MATERIAL SUPPLIED:
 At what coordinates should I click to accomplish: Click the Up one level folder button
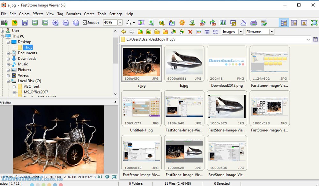pos(141,32)
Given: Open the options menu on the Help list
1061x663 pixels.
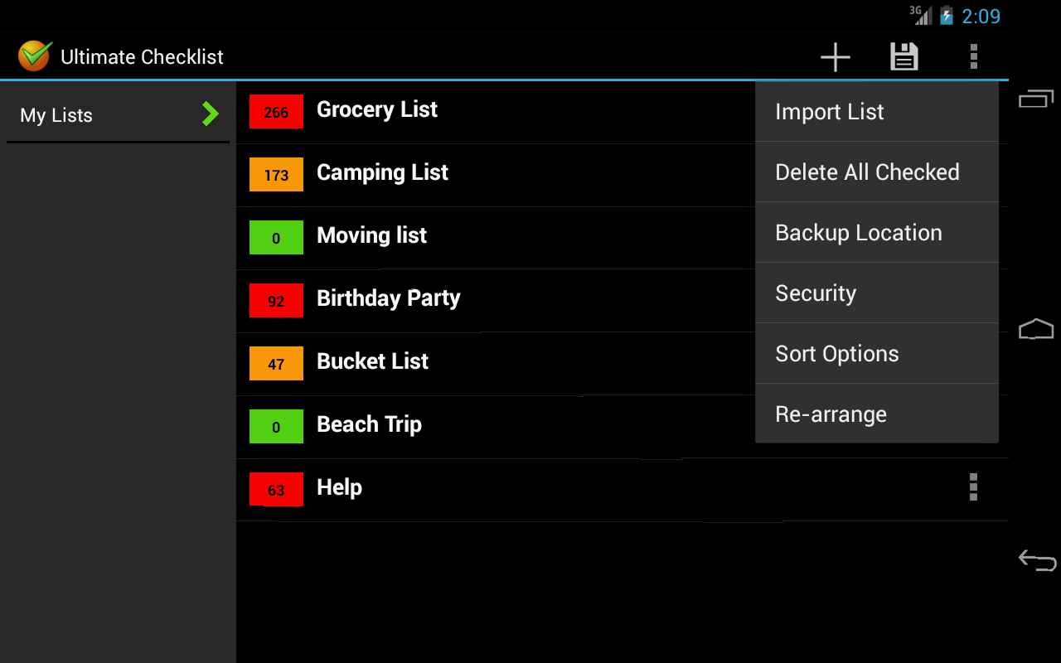Looking at the screenshot, I should pos(972,488).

BRIEF: Repeat all the material above exactly, apart from the pictures.

REPLY TO THE EXERCISE:
 At what coordinates should I click to accomplish: Click the Up one level folder button
pos(141,32)
Given: Open the options menu on the Help list
1061x663 pixels.
Looking at the screenshot, I should pos(972,488).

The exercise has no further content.